Published: April 17, 2009
By: Tony Dowler - Published in Grain & Feed Milling Technology magazine (March/April 2008) / Article courtesy of Perendale Publishers
With today's increasing emphasis on efficient use of energy and its effect on the environment, feed mill managers must take an objective look at their process systems in order to maximize output against power consumption.
The major sources of power consumption are clearly the grinding and pelleting processes.
Without any doubt, savings can be made in the pelleting system, but this article will only examine the grinding process.
When looking at efficiency, it is important to identify the criteria that have an effect on costs, such as:
  • High maintenance costs
  • High operating costs
  • Poor throughputs 
  • Inconsistent grist spectrums
  • High manual labour content
  • Product loss in the system
High maintenance cost will generally be in the excessive use of beaters and screens together with the dust separation sleeves in the exhaust filter, as well as labour time in changing them. Frequent plate replacement and even bearing failures can also contribute to the cost.
High operating costs will generally be caused by excessive power usage in the grinder as well as idle time when the system is running but not producing. Poor throughput will contribute to a high operating cost but will stem from an inadequate system to support the grinder.
Efficient grinding - Image 1

This will, in turn, produce inconsistent grist spectrums which will have a detrimental effect on the finished feed.
Manual labour costs are part of the maintenance of a machine, but also part of the running of the installation. This cost can be significantly reduced by an efficient central control system. The installation of the grinder and its associated equipment should also be examined to ensure that the mechanical components achieve their maximum life.

For instance, the design of the structure that the grinder is mounted on must be robust enough to withstand any movement due to both static and dynamic loads. The grinder itself should be supported on anti-vibration mountings with flexible connections to both the inlet feeder and the expansion hopper. Any excessive vibration exerted by the grinder will result in premature bearing failures and possibly major damage to the grinder itself, generating a cost in replacement parts and labour and production downtime too.
The feeder should be sized to extend across at least 90 percent of the grinder inlet to ensure that the beaters are fed an equal amount of material so that they wear evenly.
The remaining 10 percent allows for a five percent clearance at each end of the inlet to reduce the feed to the end set of beaters, where they are in proximity to the end plates of the body. This helps to reduce the wear caused by attrition at this point.

Product loss used to be a major problem when cyclones were used to remove dust from the exhaust air. The use of filters has virtually eliminated this, so any loss is now going to be through moisture reduction due to excessive frictional heat in the grinder. The operation of the exhaust system will have an effect on this.

In trying to establish the efficiency of a grinder, the first problem is by what performance criteria do you measure it? The wide range of raw materials used in a mill all react in different ways when subject to a size reduction process. While grinder manufacturer performance figures are usually based on a specific material, such as wheat with a specific moisture content through a three mm screen, this data has to be interpreted by the end users to give them the required mill production output. In practice, maize will achieve a higher throughput while barley and oats will be lower, all at the same grinder settings.

----

▸ **TO-DO LIST**
[a] From the article on grinding efficiency, list the cost-affecting criteria it gives in its bulleted list.
[b] In the article on grinding efficiency, at least how much of the grinder inlet should the feeder extend across?

▸ **DATASET SECTION**

----

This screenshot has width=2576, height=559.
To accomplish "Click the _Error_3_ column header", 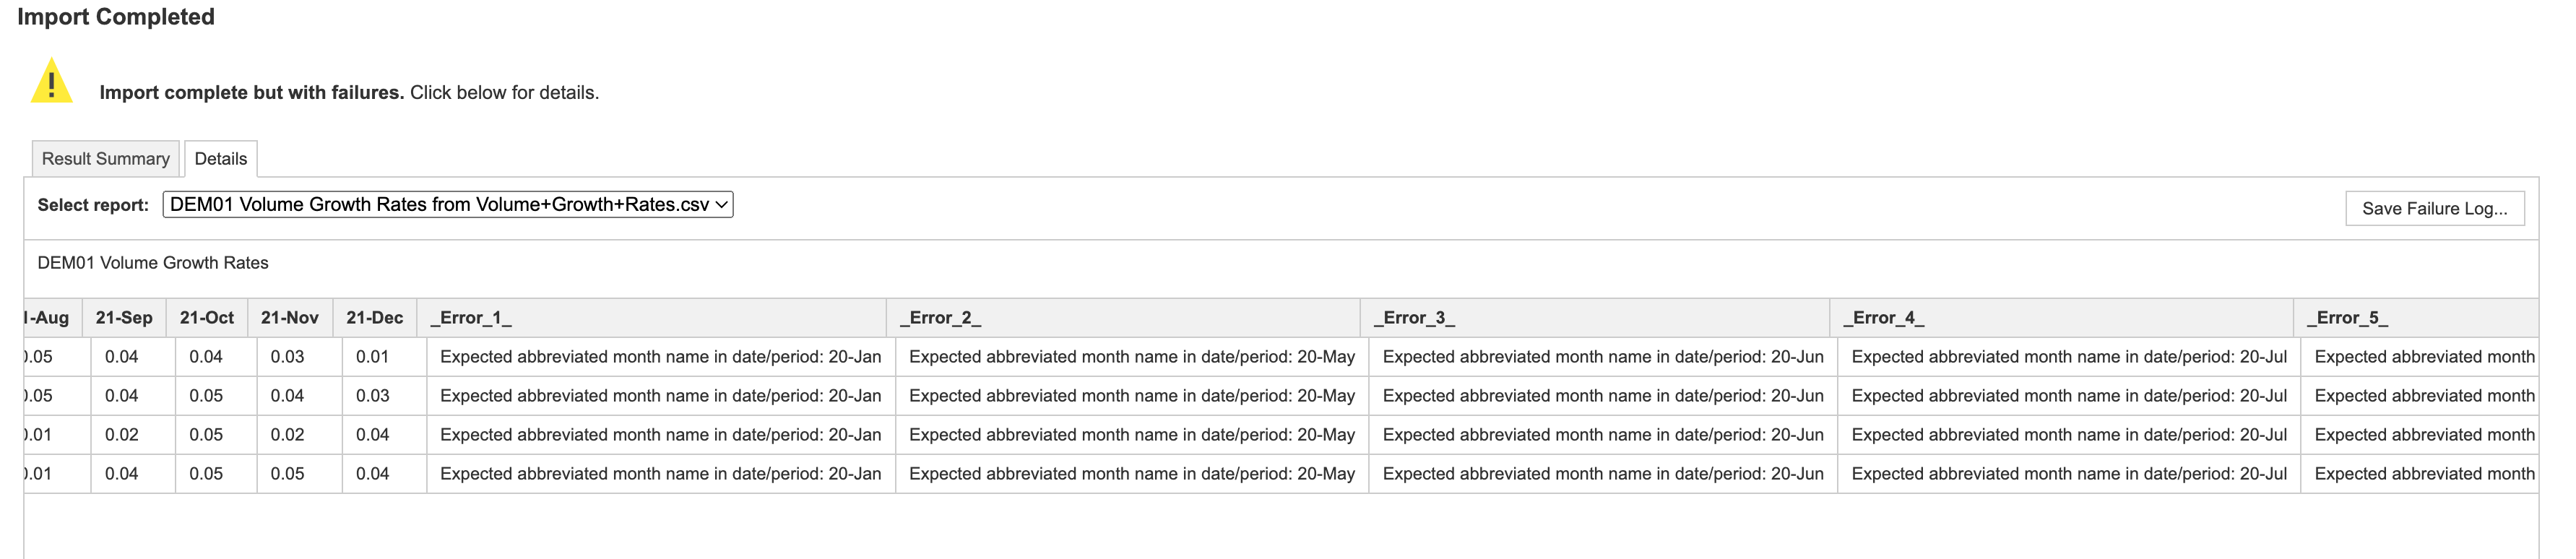I will 1595,318.
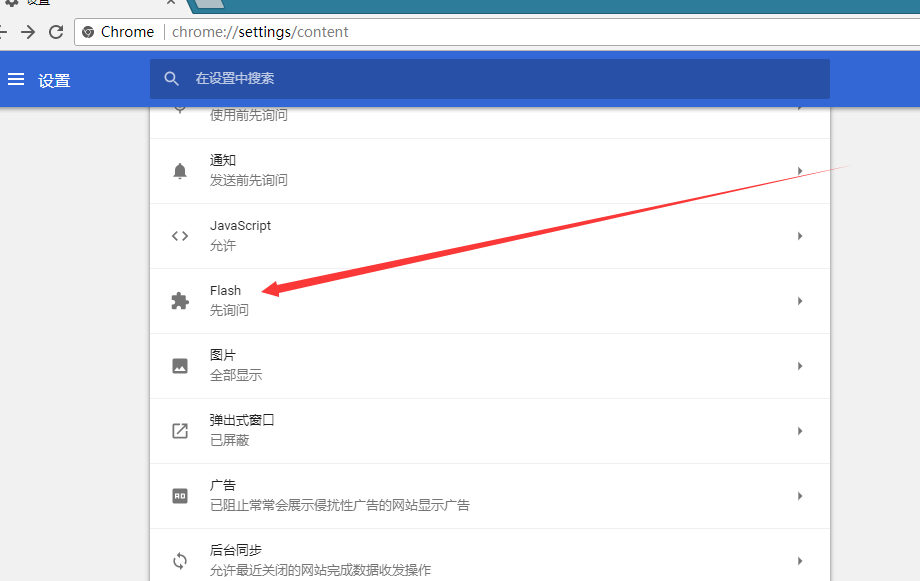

----

▸ **RESPONSE LIST**
[a]
- High maintenance costs
- High operating costs
- Poor throughputs
- Inconsistent grist spectrums
- High manual labour content
- Product loss in the system

[b] At least 90 percent of the grinder inlet.